Movable Type

Megan McArdle tackles Terry Teachout, 20th-Century literature and Bill Clinton's favorite paperbacks:

But there's one point Mr Teachout makes that I think is really important: we seem to be producing very little indeed in the way of lasting literature these days -- by which I mean literature that will be read in a couple of hundred years. And I'd argue that the reason this is true is that our literary writers have jettisoned the things we know readers respond to -- plot, character, and narrative -- for Language and Relevance.


As an example of language being transient, she provided an excerpt of the kind of romantic-era descriptive overtures we always skipped through in grade school, remarking:

A little painful, isn't it?

Well, it ain't Hemingway. And though baroque stuff like that is taxing, it's not bad once you fall into the author's rhythm (and familiarize yourself with a few of those 35-cent words). A lot depends on our reception. Modern American penmanship not only prizes itself on transparency and expedience, but derides and rejects anything sufficiently wordy or multi-claused as pretentious. For better or worse, that desire for frankness and informality is ingrained in our writing - and in some cases, communication in general. Trying to carry on a conversation at a loud, preferably urban social using sentences longer than ten words is a good comparison. Can't do it and remain the center of attention, can you? Contrast your average American blogger with an Englishman who's not trying to be hip; the difference in language is enormous.

But I digress.


[O]ne too often sees novels driven by plotting and narrative dismissed as some kind of cheap pandering to men's basest instincts.

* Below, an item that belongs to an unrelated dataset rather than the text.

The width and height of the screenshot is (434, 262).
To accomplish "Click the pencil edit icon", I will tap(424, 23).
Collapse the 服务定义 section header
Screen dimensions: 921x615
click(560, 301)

It's not just writing, Megan - it's modern art. Style over substance. The culture making art values a sensational experience over a lasting one, so shouldn't that be the way for everyone? Movies are sold on novelty, shock, special effects or celebrity; lacking any sort of transcendental qualities, they earn their box office share in early weeks and more often than not fade from view. When Frank Stella beat Clement Greenberg at his own game and killed avant-garde-as-craftsmanship, fine art began a spiral around concept and novelty, and everyone started racing each other to be the first one to deconstruct art into sheer absurdity. They succeeded, and "modern art" is as much a cliché as it is a euphemism. In my last days as a painting undergraduate, I wrote a dismissive review of a graduate show that amounted to a stinging indictment of craftless Postmodernism itself. I'll never forget the stares in class answering my suggestion that art as ephemera was a "waste of time." The radio? I think we can all agree that auto-tuned voices, quantized rhythms, fancy engineering and flawless video choreography a timeless single does not make. And so the fancy novelette passes quietly.


But thinking that you can build great literature solely on inventive uses of language...

Then what's poetry, goddamned awful poetry?


The more relevant and topical a novel is, the less likely it is to speak to anyone uninterested in political or cultural quarrels that faded out before their grandparents were born.

Another analogy to popular music: songs whose lyrics are contemporary run the risk of becoming obsolete and irrelevant if they're not considered, much later after their time, to be windows into a given period. You can trace that back through centuries. Going universal - songs or books - is tricky to get right, but if it works, it works. We'll always have Holden Caufield.

And finally, the challenge:

I confess, I'm hard pressed to think of literary writers whose work will still be read a hundred years from now. Perhaps my readers have some suggestions?

I wonder if the answer is more sociological and scientific than critical. Anybody whose work is over fifty or sixty years old should manage - at least among the well-read - throughout the ages. That's on account of my assuming anything that can survive two generations removed will withstand all but wholesale cultural annihilation. Ephemeral works stand the least chance of escaping the collapse of trend. Modern archiving, however, barely a century old, increases the chances of relevance (or at least proximity) even more. It would be interesting to see how the works of our decades perform in ten more.

We'll always have Flannery O'Connor. And John Steinbeck. And Douglas Adams.